Here we are just short of three years old, in twice weekly speech appointments after a year of early intervention appointments, and Graham still has less than 10 words, and the majority of those are said really really rarely. He definitely has lots of gibberish, mainly when we're driving. But nothing intelligible.
What about sign language you ask? Just like everyone has told me and what I knew to do for Hilton when we were still establishing basic speech abilities was to teach him sign. Despite my best efforts to teach him signs, he only will use three and he has to be prompted to do all of those by example: 'more', 'thank you' and 'food'.
At the age of 32 months Graham says:
And that’s about it.
Per the speech therapist he is entering the 12-15 month speaking range. I.e. he’s over a year delayed in speech making him severely delayed.
The reactions I get when I mention our situation to others range from 'Oh, it's ok, he's just quiet!', to 'that's more normal than you think, my friends' cousins' spouse didn't talk until he was 5 and he's completely normal now!'. Both can be really really frustrating because they stem from the fact that the individual saying them doesn't appreciate the seriousness and stress of what I’m going through. But nothing nothing NOTHING is quite as infuriating as when people say, 'you'll wish once he's talking so much that he was quiet again!'. I am so done with the frustrating silence and the primary word he uses for everything he wants (Mama). I can't stand it anymore, which is sad because that should be a joyous word to hear!

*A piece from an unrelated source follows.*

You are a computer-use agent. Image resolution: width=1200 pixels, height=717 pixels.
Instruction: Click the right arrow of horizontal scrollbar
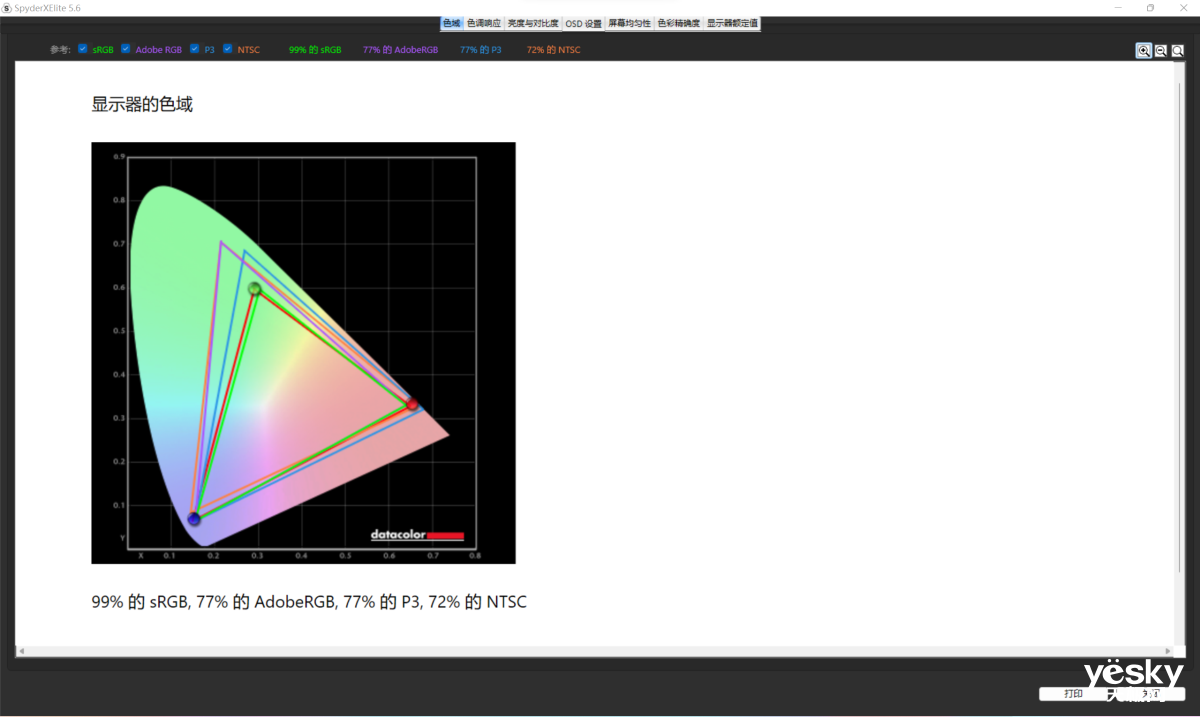tap(1170, 652)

So far we've done four months of twice weekly speech appointments and seen very little improvement. Discouraged doesn't really cover how I feel. While I haven't quite come to terms with what may or may not be causing this, I just can't help but feel taken down a rung every time I see on a clinical note that my child is severely speech delayed. Or feel completely frustrated when he screams at me for the umpteenth time when I don't know what he wants fast enough or he hits me when I get him out of his car seat because he apparently wanted something from the car first before I got him out.
Nothing tops how hopeless this feels. How I've tried everything I can do to help my child and it still isn't enough. I'm tired of twice weekly appointments, and I'm tired of seeing no improvement. I wish we could unlock this brilliant little man's mind and see what's going on in there. We have a suspicion that he might be on the autism spectrum, and have an appointment to have him tested. Until then I'm just dreaming of the day we have a talking Graham.